[PASSAGE]

+ + + + +

Your thoughts are entirely shared with mine!!! So far in the political forum on this site, I'm the nut job for thinking like this!! There is a running gun battle going on this moment on a post titled: "More About Herman Cain"; and another one entitled: "Ron Paul: What Am I Missing?" Do a search for these if you want to jump into the fray. My posts have been all about the economic crisis we're facing, and I'm getting chewed and spit out for even hinting that the US is in trouble. And deep economic trouble always brings war and what follows war is anyones guess.

So I'm pissed too because no body seems to get it, or are so brainwashed they can't get it, or they just don't care to get it.


----------



## froze (Sep 15, 2002)

By the way, there are still a lot of bicycles built in America, and other westernized countries. I don't what kind of bike material you want nor the price but there are other choices besides Trek, Cannondale, and a slew of other LBS boutique bikes coming out of China. I don't even care too much if I bought a bike made in Taiwan, at least I know who side their on!!


----------



## tellico climber (Aug 14, 2006)

+ + + + +

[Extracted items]
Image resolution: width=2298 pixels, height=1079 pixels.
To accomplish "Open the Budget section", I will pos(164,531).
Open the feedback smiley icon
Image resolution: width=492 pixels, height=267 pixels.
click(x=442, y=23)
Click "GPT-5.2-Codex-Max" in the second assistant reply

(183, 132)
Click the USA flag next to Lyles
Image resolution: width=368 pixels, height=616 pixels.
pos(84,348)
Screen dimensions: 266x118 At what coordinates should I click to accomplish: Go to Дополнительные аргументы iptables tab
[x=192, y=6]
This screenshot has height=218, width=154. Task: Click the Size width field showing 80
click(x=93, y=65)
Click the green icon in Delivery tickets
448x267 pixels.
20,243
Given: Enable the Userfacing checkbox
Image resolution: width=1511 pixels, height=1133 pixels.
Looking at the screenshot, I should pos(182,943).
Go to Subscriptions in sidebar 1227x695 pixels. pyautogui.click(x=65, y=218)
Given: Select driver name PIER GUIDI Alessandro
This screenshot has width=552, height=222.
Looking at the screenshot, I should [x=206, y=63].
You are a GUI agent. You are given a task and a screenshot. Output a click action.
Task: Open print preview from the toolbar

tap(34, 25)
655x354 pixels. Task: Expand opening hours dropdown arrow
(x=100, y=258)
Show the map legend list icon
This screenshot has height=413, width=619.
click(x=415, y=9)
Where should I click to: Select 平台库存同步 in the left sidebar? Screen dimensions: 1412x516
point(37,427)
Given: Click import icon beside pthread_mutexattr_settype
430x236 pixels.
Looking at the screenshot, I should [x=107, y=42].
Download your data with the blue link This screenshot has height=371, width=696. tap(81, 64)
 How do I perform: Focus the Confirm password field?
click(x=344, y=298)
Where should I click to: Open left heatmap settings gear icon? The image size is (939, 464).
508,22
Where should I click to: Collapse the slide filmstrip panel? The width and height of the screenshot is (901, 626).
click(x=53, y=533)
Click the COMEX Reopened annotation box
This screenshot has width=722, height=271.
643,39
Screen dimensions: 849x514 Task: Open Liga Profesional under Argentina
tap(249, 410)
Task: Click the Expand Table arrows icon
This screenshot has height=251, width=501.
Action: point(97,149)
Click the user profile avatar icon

+ + + + +

[DIRECTIONS]
• 1. In the forum thread, what are the titles of the two posts where a "running gun battle" is said to be going on?
• 2. Rewrite the forum thread's paragraph that begins "By the way, there are still a lot of bicycles" as a short bulleted list that keeps its main points.
• 3. Continue the forum thread about bikes and the economy from where it stops by writing the next post.

[RESPONSES IN ORDER]
• 1. "More About Herman Cain" and "Ron Paul: What Am I Missing?"

• 2.
- Many bicycles are still built in America and other westernized countries.
- There are choices besides Trek, Cannondale, and the many other LBS boutique bikes made in China.
- The writer would not mind much buying a bike made in Taiwan, since at least its side is known.

• 3.
froze said:


> By the way, there are still a lot of bicycles built in America, and other westernized countries. I don't what kind of bike material you want nor the price but there are other choices besides Trek, Cannondale, and a slew of other LBS boutique bikes coming out of China. I don't even care too much if I bought a bike made in Taiwan, at least I know who side their on!!


I am considering Lynskey for my future purchase which is made right here in Tennessee as I am sure you are probably aware. Looking at the 440 frameset. I just wish people would wake up and realize how we are being run down the rat hole in this country and also in most of Western Europe for that matter. I always avoid the political forum here as it is a lost cause. It only makes me angry and my wife then gets annoyed with me. I believe people will wake up someday but it will get much worse before that happens to a fuller extent. I usually do not comment on this forum in a political manner because i just want to enjoy talking about bikes with other cyclists regardless of their political views but when I saw your post I just had to let you know that I feel the same.


----------



## atwabn (Jun 13, 2011)

all of the SSL will always be built in the USA because of the hexSL carbon which can only be exported to NATO countries


----------



## froze (Sep 15, 2002)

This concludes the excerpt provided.